▶ **Instruction**
Please echo the listing below verbatim, from its first line through the line containing "coordinates (587, 672).", both included.

/---

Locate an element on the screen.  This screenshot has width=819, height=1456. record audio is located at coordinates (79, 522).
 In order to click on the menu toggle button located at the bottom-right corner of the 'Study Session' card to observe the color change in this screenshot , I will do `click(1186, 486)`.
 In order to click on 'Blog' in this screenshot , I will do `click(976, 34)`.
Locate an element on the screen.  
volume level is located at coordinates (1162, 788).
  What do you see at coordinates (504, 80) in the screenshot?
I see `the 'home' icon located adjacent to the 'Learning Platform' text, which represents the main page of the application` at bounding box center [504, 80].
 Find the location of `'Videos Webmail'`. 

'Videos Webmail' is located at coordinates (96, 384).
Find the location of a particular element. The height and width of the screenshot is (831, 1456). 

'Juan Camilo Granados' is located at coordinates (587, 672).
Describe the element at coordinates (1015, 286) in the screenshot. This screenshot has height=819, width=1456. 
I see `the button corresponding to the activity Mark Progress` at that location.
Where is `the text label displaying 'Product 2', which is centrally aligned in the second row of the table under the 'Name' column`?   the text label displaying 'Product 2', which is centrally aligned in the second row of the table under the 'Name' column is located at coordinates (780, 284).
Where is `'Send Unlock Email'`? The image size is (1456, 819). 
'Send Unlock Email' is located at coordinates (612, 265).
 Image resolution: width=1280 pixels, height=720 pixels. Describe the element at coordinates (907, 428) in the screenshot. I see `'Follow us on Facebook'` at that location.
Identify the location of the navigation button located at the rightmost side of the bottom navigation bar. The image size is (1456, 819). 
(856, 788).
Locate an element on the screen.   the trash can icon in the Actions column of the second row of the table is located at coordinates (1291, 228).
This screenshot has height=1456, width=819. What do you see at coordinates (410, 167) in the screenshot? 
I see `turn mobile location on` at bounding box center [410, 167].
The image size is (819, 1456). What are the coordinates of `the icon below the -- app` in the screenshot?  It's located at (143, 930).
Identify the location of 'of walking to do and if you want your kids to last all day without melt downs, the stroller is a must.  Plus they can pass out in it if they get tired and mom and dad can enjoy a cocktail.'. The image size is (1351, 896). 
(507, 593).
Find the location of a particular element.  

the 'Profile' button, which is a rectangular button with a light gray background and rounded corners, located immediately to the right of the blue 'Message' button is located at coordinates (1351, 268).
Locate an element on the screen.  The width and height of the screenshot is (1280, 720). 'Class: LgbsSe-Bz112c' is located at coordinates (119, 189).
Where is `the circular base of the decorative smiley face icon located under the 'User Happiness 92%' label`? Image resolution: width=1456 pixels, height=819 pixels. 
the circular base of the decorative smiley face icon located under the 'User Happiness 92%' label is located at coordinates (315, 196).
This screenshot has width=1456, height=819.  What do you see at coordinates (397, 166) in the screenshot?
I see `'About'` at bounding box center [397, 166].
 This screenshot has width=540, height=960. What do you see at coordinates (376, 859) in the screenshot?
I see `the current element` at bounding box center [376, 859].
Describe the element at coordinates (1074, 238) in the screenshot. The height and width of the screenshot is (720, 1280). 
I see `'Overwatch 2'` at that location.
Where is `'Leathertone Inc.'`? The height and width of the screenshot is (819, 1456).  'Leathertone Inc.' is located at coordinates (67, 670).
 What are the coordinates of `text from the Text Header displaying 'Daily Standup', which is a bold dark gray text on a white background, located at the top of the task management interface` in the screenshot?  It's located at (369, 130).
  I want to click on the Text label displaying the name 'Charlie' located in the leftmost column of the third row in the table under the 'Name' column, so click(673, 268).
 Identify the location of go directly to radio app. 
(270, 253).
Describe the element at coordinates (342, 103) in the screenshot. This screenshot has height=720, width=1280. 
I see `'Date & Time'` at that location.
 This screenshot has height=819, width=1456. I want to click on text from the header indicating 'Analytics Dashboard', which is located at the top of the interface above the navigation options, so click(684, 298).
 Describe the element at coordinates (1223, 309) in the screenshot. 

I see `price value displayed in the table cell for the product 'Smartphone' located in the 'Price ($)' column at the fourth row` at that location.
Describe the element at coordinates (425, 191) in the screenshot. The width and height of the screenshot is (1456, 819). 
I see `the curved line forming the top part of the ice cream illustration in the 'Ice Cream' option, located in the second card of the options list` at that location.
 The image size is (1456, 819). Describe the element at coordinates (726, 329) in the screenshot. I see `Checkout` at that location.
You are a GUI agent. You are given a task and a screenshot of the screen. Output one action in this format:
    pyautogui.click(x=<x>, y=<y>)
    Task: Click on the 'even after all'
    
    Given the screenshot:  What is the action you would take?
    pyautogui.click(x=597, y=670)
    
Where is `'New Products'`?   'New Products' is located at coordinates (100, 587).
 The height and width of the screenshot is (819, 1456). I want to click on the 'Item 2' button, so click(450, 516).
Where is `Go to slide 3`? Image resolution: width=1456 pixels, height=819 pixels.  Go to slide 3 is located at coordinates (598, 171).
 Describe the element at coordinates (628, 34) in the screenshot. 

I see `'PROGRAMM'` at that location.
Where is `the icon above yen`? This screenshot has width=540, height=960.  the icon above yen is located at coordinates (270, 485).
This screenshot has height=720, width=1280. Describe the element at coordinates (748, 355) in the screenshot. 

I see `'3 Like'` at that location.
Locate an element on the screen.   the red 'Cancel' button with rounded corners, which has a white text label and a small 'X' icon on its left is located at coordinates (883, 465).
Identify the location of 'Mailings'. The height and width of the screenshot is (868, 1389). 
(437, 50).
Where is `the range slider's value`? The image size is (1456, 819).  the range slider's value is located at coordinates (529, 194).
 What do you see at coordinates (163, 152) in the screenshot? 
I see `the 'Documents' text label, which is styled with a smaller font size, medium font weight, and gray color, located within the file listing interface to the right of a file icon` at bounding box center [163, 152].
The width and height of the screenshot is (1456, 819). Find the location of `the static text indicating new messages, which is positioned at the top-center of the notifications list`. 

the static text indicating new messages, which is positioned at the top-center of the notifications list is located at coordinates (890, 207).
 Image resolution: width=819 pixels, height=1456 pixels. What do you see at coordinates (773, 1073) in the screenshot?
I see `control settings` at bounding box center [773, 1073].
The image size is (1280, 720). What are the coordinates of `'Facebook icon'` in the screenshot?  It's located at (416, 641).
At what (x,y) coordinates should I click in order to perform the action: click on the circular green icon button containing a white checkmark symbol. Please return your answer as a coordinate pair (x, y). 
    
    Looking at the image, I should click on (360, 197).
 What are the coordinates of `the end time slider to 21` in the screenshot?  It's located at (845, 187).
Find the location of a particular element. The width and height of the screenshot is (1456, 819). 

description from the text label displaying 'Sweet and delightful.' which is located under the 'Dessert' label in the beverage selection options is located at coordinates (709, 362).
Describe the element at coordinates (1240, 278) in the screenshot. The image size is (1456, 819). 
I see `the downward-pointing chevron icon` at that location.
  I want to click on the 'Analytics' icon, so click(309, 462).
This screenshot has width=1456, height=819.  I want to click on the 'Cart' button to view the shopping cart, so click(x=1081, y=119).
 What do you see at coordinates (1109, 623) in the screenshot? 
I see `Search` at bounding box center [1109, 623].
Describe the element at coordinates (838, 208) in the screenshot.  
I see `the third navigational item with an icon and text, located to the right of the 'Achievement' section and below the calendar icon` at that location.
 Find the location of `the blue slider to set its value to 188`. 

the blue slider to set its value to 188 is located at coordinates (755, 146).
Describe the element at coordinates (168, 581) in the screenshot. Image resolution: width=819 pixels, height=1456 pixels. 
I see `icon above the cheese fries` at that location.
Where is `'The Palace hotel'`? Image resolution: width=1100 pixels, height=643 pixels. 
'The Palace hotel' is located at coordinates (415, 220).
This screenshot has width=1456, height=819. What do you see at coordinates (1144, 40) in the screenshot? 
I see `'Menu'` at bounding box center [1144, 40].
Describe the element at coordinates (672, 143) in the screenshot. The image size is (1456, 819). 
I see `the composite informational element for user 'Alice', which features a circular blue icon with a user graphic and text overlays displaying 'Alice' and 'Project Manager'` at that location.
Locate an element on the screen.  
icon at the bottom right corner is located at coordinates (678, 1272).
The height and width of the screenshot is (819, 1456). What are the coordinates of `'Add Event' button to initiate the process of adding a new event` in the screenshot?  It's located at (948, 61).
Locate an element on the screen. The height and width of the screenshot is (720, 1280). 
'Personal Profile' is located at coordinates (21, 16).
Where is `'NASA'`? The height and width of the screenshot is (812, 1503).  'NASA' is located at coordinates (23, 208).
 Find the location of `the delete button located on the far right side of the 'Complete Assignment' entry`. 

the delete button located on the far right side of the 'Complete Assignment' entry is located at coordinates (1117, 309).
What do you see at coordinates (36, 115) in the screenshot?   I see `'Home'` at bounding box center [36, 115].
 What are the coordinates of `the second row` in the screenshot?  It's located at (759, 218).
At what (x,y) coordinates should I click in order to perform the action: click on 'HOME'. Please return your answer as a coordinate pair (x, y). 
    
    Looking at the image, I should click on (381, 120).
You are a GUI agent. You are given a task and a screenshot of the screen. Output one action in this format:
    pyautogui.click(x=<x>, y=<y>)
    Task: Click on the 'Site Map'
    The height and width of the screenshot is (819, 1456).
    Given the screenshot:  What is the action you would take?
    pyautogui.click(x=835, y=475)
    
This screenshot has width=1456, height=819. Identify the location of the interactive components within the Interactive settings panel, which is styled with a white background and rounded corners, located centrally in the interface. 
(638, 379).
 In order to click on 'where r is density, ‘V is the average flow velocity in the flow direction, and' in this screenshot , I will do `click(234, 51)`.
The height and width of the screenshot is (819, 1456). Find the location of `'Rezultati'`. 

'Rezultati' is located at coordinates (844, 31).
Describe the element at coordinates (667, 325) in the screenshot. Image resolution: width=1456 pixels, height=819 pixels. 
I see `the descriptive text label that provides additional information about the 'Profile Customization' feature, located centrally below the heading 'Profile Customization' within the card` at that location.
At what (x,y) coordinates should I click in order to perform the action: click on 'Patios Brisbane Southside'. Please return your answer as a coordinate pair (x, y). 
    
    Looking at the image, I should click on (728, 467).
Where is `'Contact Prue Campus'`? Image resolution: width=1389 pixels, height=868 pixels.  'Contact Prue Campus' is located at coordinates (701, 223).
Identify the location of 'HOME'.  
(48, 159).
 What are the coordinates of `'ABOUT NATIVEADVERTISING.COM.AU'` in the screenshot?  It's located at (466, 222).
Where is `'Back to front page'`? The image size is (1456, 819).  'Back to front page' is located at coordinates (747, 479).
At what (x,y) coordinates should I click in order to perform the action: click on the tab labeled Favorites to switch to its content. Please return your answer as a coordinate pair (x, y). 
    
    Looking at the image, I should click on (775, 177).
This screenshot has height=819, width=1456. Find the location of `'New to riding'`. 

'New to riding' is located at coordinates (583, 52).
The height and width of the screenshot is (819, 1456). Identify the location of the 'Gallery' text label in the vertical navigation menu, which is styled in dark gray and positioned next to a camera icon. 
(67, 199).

\---

▶ **In response**
Locate an element on the screen.  This screenshot has width=819, height=1456. record audio is located at coordinates (79, 522).
 In order to click on the menu toggle button located at the bottom-right corner of the 'Study Session' card to observe the color change in this screenshot , I will do `click(1186, 486)`.
 In order to click on 'Blog' in this screenshot , I will do `click(976, 34)`.
Locate an element on the screen.  
volume level is located at coordinates (1162, 788).
  What do you see at coordinates (504, 80) in the screenshot?
I see `the 'home' icon located adjacent to the 'Learning Platform' text, which represents the main page of the application` at bounding box center [504, 80].
 Find the location of `'Videos Webmail'`. 

'Videos Webmail' is located at coordinates (96, 384).
Find the location of a particular element. The height and width of the screenshot is (831, 1456). 

'Juan Camilo Granados' is located at coordinates (587, 672).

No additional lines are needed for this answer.